Support CPMS test role in shiftstack-qa automation#9
Conversation
imatza-rh
left a comment
There was a problem hiding this comment.
Good port from the IR-plugin. Nice improvements: OpenStack resource cleanup in always, must-gather on test failure. Nit: PR description says "branch fallback" but prepare_openshift_tests.yml has no fallback - same as all other roles, works fine.
Please run ./gate.sh (ansible-lint + pre-commit inside the shiftstack-client container) - no CI checks are configured on GitHub PRs. yamllint passes locally, but ansible-lint needs the container.
| - post | ||
| - verification | ||
| - day2ops | ||
| - cpms_test |
There was a problem hiding this comment.
Is cpms_test needed here? This is a Jenkins job definition — the Zuul integration job uses osp_verification.yaml. The e2e-periodic rolls all 3 masters (5h ginkgo timeout) and has been a systemic timeout in Jenkins since 4.18.
There was a problem hiding this comment.
You're right, this is a Jenkins job definition and the e2e-periodic 5h timeout would be problematic here. Removed cpms_test from stages, cpms_replace_attrs from day2ops_procedures, and the cpms_replacements vars. The CPMS tests will only run via the Zuul integration job using osp_verification.yaml.

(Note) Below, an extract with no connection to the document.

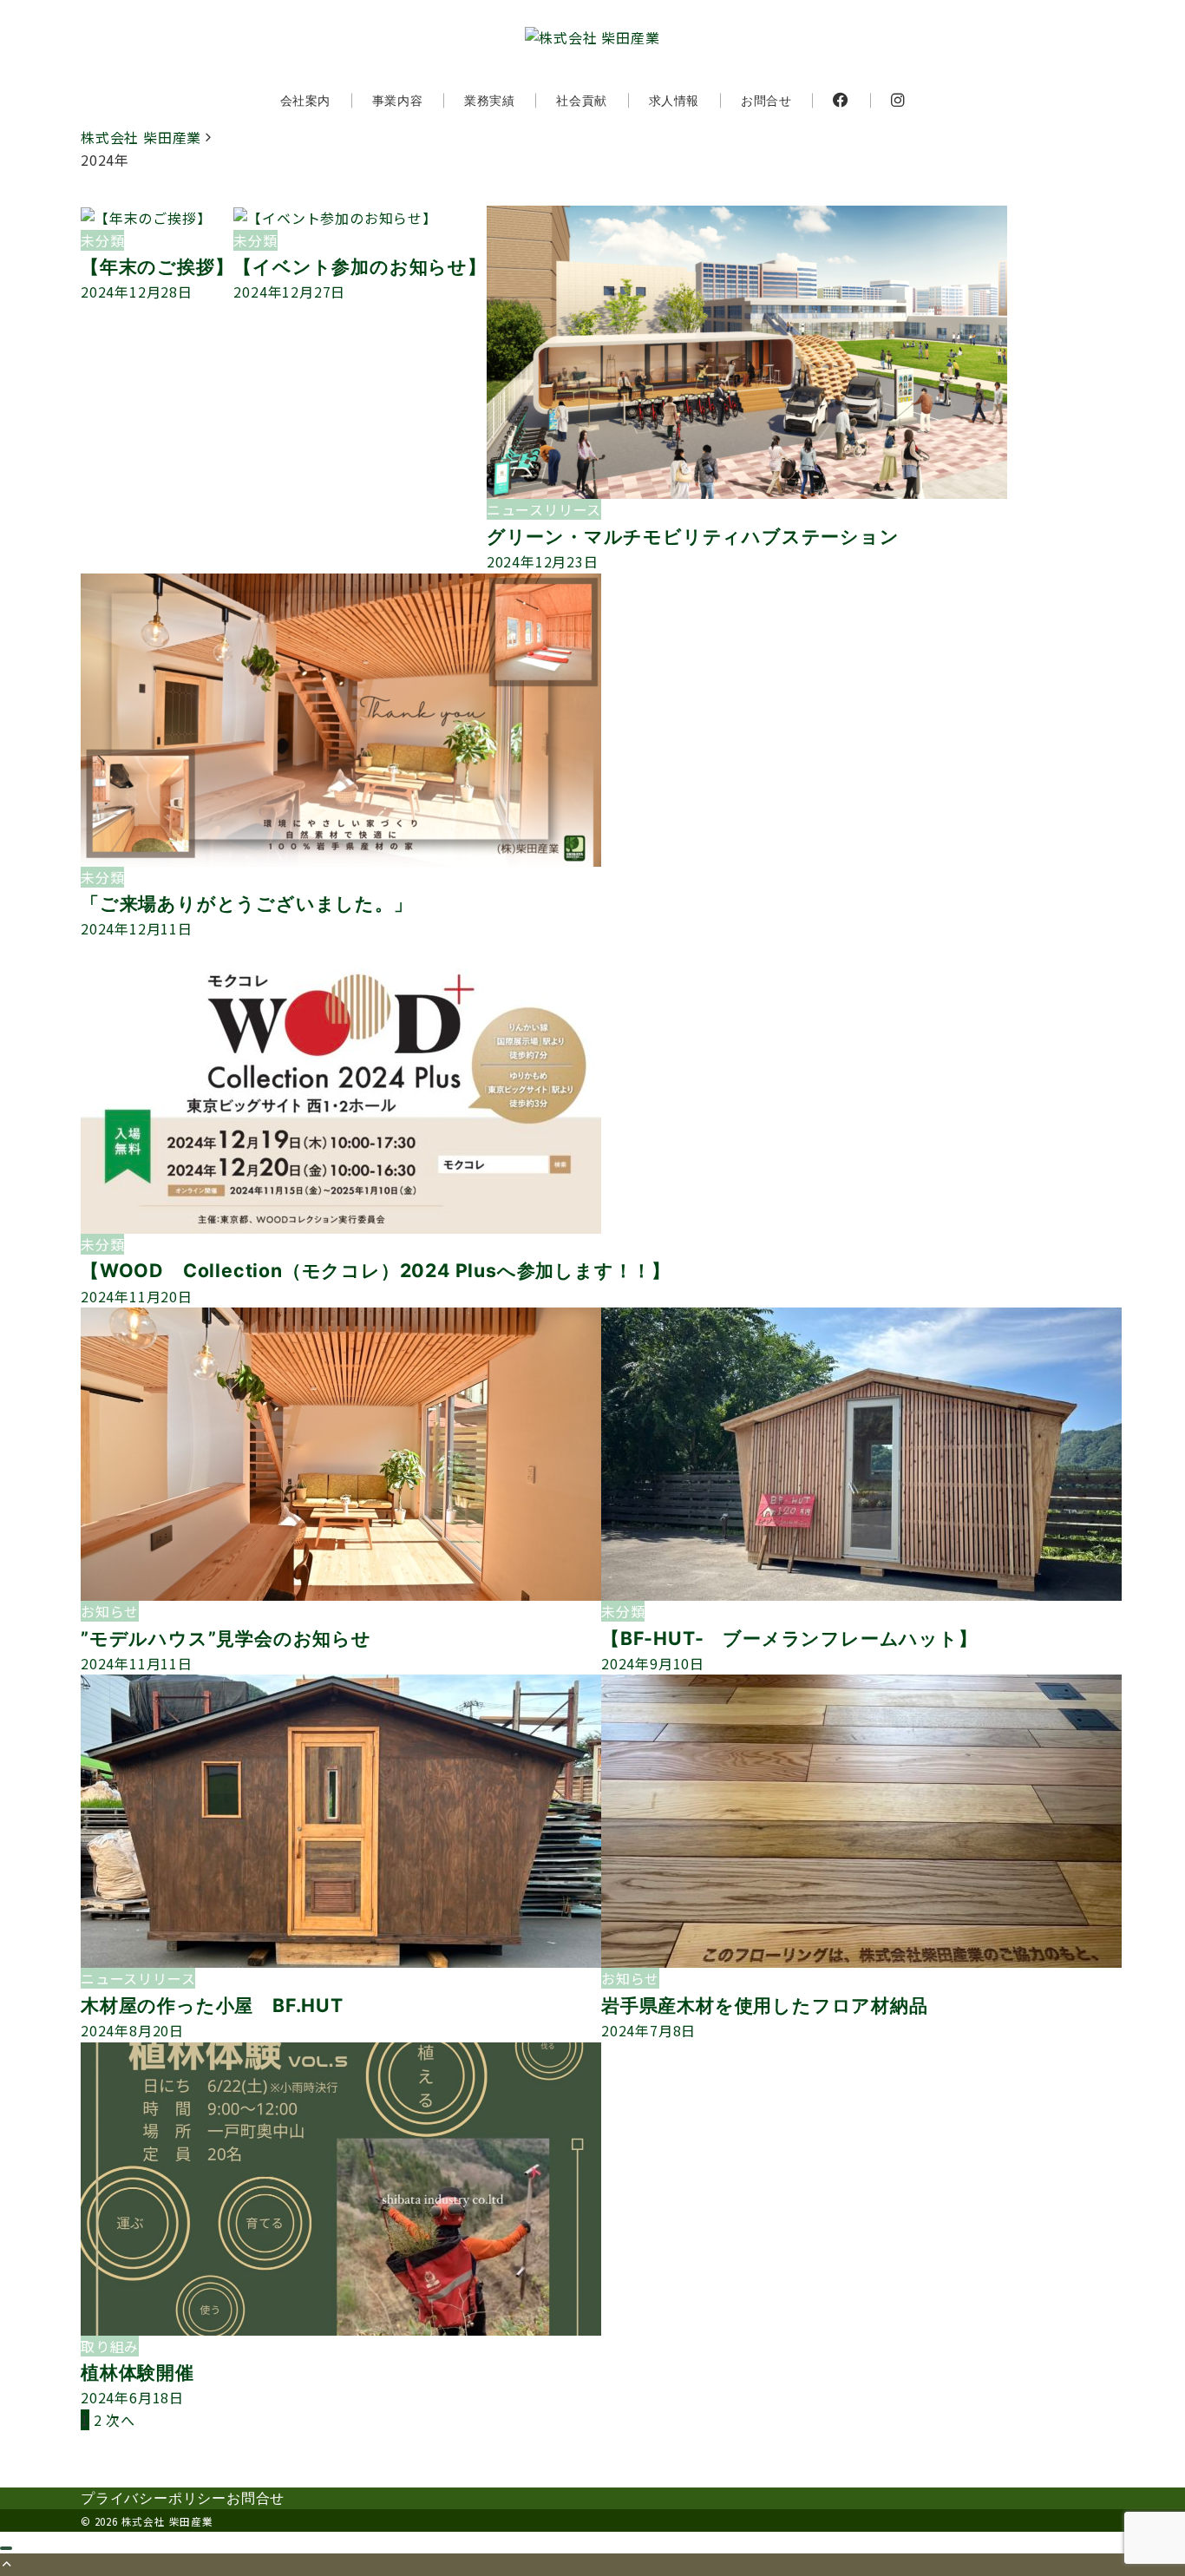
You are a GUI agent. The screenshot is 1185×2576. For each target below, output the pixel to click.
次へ (120, 2419)
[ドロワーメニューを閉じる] (6, 2548)
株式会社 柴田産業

| - cpms_replacements.sg_name in item.security_groups | json_query('[*].name') | ||
| with_items: "{{ master_after }}" | ||
|
|
||
| rescue: |
There was a problem hiding this comment.
The day2ops wrapper run_procedure.yml already runs must-gather + records failure on rescue. This inner rescue duplicates that. See how moving-etcd-to-ephemeral.yml handles it — no inner rescue, relies on the wrapper. Consider removing this rescue block (keep the always — the restore logic is correct and needed).
There was a problem hiding this comment.
Agreed. run_procedure.yml already handles must-gather and failure recording in its rescue block. Removed the inner rescue to follow the same pattern as moving-etcd-to-ephemeral.yml. The always block with the CPMS restore logic is kept since that's procedure-specific cleanup that the wrapper can't handle.
…inner rescue Co-authored-by: Cursor <cursoragent@cursor.com>
…n on test failure
f88cbb5 to
cce04e6
Compare
Summary
cpms_teststage role that runs the upstreamcluster-control-plane-machine-set-operatore2e tests (presubmit + periodic) with branch fallback logic for newer OCP versionscpms_replace_attrsday2ops procedure ported from the openshift-ir-plugin, which validates CPMS reconciliation by patching failure domains, networks, and security groups on control plane nodesocp_testing.yamland enable it inosp_verificationand4.17_ovnkubernetes_ipijob definitionsDetails
The CPMS operator manages the lifecycle of OCP control plane machines. This PR ports the existing Jenkins/IR-based CPMS testing into shiftstack-qa's Ansible automation framework.
New
cpms_teststage role:mainfor versions without a release branch)make e2e-presubmitandmake e2e-periodicwithOPENSHIFT_CI=truefor JUnit outputNew
cpms_replace_attrsday2ops procedure: